Exercises Notebook
Converted from
exercises.ipynbfor web reading.
Data Mixture Optimization - Exercises
Ten graded exercises for the approved Chapter 16 TOC.
Code cell 2
import numpy as np
import matplotlib.pyplot as plt
import matplotlib as mpl
try:
import seaborn as sns
sns.set_theme(style="whitegrid", palette="colorblind")
HAS_SNS = True
except ImportError:
plt.style.use("seaborn-v0_8-whitegrid")
HAS_SNS = False
mpl.rcParams.update({
"figure.figsize": (10, 6),
"figure.dpi": 120,
"font.size": 13,
"axes.titlesize": 15,
"axes.labelsize": 13,
"xtick.labelsize": 11,
"ytick.labelsize": 11,
"legend.fontsize": 11,
"legend.framealpha": 0.85,
"lines.linewidth": 2.0,
"axes.spines.top": False,
"axes.spines.right": False,
"savefig.bbox": "tight",
"savefig.dpi": 150,
})
np.random.seed(42)
print("Plot setup complete.")
Code cell 3
import json
import hashlib
import re
import numpy as np
from collections import Counter, defaultdict
def header(title):
print("\n" + "=" * 72)
print(title)
print("=" * 72)
def stable_hash(value):
if not isinstance(value, str):
value = json.dumps(value, sort_keys=True)
return hashlib.sha256(value.encode("utf-8")).hexdigest()
def token_count(text):
return len(re.findall(r"\S+", text))
def check_true(name, condition):
ok = bool(condition)
print(f"{'PASS' if ok else 'FAIL'} - {name}")
return ok
def check_close(name, value, expected, tol=1e-6):
ok = np.allclose(value, expected, atol=tol, rtol=tol)
print(f"{'PASS' if ok else 'FAIL'} - {name}: value={value}, expected={expected}")
return ok
print("Exercise helpers ready.")
Exercise 1: Mixture Check (*)
Build a synthetic mixture example, compute a validation statistic, and explain the pipeline implication.
Code cell 5
# Your Solution
records = [
{"id": "a", "text": "alpha beta gamma", "source": "web"},
{"id": "b", "text": "alpha beta", "source": "code"},
]
result = None
print("result:", result)
Code cell 6
# Solution
header("Exercise 1: Mixture Check")
records = [
{"id": "a", "text": "alpha beta gamma", "source": "web"},
{"id": "b", "text": "alpha beta", "source": "code"},
{"id": "c", "text": "delta epsilon zeta eta", "source": "books"},
]
lengths = np.array([token_count(r["text"]) for r in records])
ids = [stable_hash(r)[:10] for r in records]
source_counts = Counter(r["source"] for r in records)
check_true("ids are unique", len(set(ids)) == len(records))
check_true("all token counts positive", np.all(lengths > 0))
check_close("source count total", sum(source_counts.values()), len(records))
print("ids:", ids)
print("lengths:", lengths)
print("source_counts:", dict(source_counts))
print("\nTakeaway: mixture checks should produce explicit counts, hashes, and validation signals before the next pipeline stage.")

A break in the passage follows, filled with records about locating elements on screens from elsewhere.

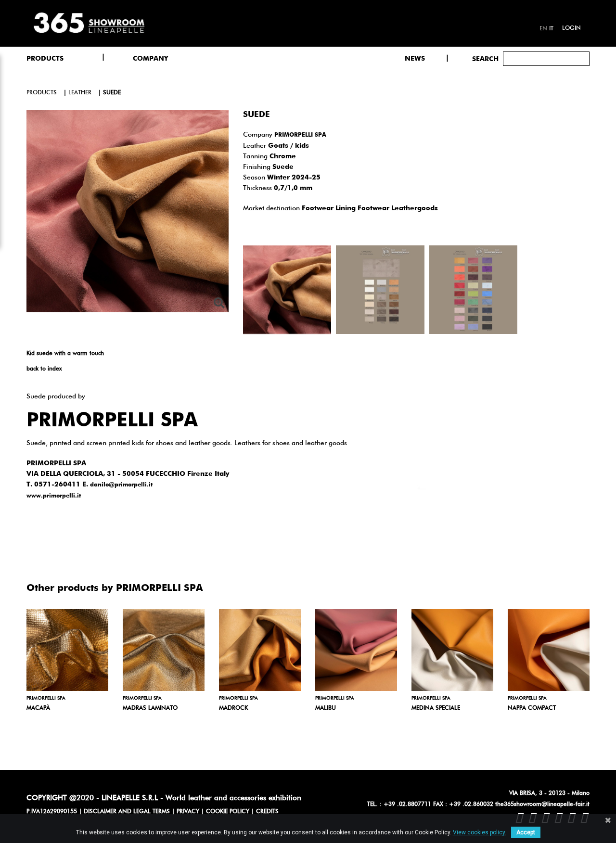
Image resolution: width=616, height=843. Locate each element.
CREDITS (267, 812)
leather (79, 93)
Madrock (233, 708)
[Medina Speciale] (452, 650)
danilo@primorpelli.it (121, 485)
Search (485, 59)
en (543, 29)
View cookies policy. (479, 832)
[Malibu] (356, 650)
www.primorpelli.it (53, 496)
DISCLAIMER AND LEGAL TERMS (127, 812)
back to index (44, 369)
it (551, 29)
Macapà (38, 708)
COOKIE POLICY (227, 812)
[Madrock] (260, 650)
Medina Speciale (435, 708)
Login (571, 28)
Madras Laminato (150, 708)
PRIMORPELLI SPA (300, 135)
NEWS (415, 58)
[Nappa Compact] (549, 650)
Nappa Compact (532, 708)
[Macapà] (67, 650)
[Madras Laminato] (164, 650)
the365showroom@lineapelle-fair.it (542, 804)
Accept (525, 832)
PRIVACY (188, 812)
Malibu (325, 708)
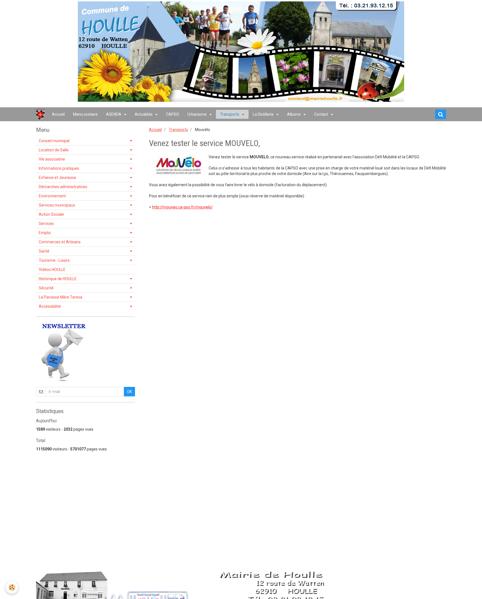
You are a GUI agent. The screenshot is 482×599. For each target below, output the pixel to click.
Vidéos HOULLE (52, 269)
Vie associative (52, 159)
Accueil (58, 114)
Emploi (45, 233)
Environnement (52, 196)
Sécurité (46, 288)
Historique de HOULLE (58, 279)
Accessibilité (50, 306)
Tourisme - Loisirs (54, 260)
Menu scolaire (85, 114)
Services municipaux (57, 205)
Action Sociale (51, 214)
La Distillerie (263, 114)
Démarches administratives (63, 187)
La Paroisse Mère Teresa (60, 297)
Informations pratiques (59, 168)
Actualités (144, 114)
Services (46, 223)
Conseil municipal (54, 141)
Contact (321, 114)
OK (129, 391)
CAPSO (172, 114)
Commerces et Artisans (60, 242)
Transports (230, 114)
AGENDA (114, 114)
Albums (294, 114)
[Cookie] (12, 587)
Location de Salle (54, 150)
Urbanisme (197, 114)
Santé (44, 251)
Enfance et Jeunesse (57, 177)
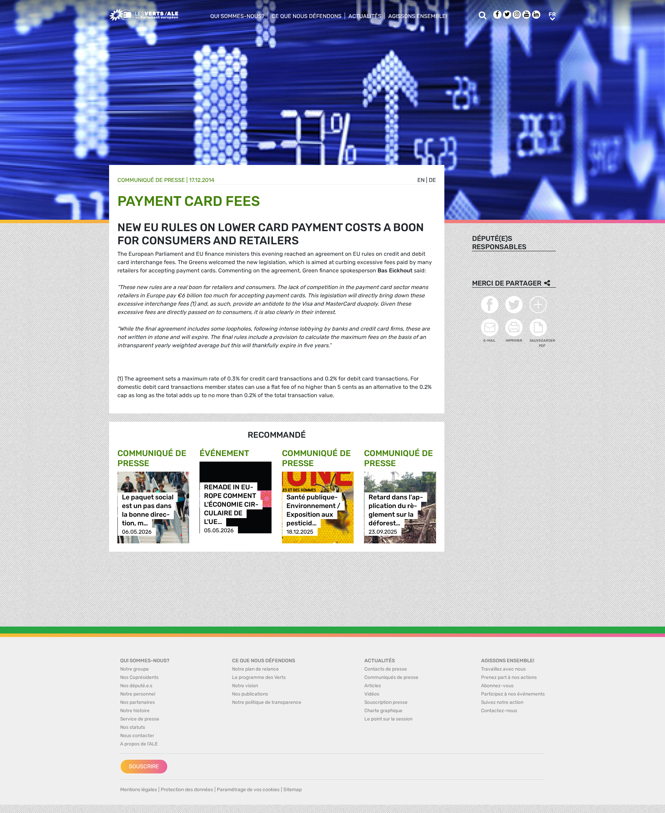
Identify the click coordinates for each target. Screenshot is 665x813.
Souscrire (144, 766)
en (421, 180)
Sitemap (292, 790)
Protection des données (187, 790)
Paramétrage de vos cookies (248, 790)
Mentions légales (138, 790)
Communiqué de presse (151, 180)
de (432, 180)
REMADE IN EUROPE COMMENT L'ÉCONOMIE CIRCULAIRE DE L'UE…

Exercise 2: Simplex Check (*)
Build a synthetic simplex example, compute a validation statistic, and explain the pipeline implication.
Code cell 8
# Your Solution
records = [
{"id": "a", "text": "alpha beta gamma", "source": "web"},
{"id": "b", "text": "alpha beta", "source": "code"},
]
result = None
print("result:", result)
Code cell 9
# Solution
header("Exercise 2: Simplex Check")
records = [
{"id": "a", "text": "alpha beta gamma", "source": "web"},
{"id": "b", "text": "alpha beta", "source": "code"},
{"id": "c", "text": "delta epsilon zeta eta", "source": "books"},
]
lengths = np.array([token_count(r["text"]) for r in records])
ids = [stable_hash(r)[:10] for r in records]
source_counts = Counter(r["source"] for r in records)
check_true("ids are unique", len(set(ids)) == len(records))
check_true("all token counts positive", np.all(lengths > 0))
check_close("source count total", sum(source_counts.values()), len(records))
print("ids:", ids)
print("lengths:", lengths)
print("source_counts:", dict(source_counts))
print("\nTakeaway: simplex checks should produce explicit counts, hashes, and validation signals before the next pipeline stage.")
Exercise 3: Domain Check (*)
Build a synthetic domain example, compute a validation statistic, and explain the pipeline implication.
Code cell 11
# Your Solution
records = [
{"id": "a", "text": "alpha beta gamma", "source": "web"},
{"id": "b", "text": "alpha beta", "source": "code"},
]
result = None
print("result:", result)
Code cell 12
# Solution
header("Exercise 3: Domain Check")
records = [
{"id": "a", "text": "alpha beta gamma", "source": "web"},
{"id": "b", "text": "alpha beta", "source": "code"},
{"id": "c", "text": "delta epsilon zeta eta", "source": "books"},
]
lengths = np.array([token_count(r["text"]) for r in records])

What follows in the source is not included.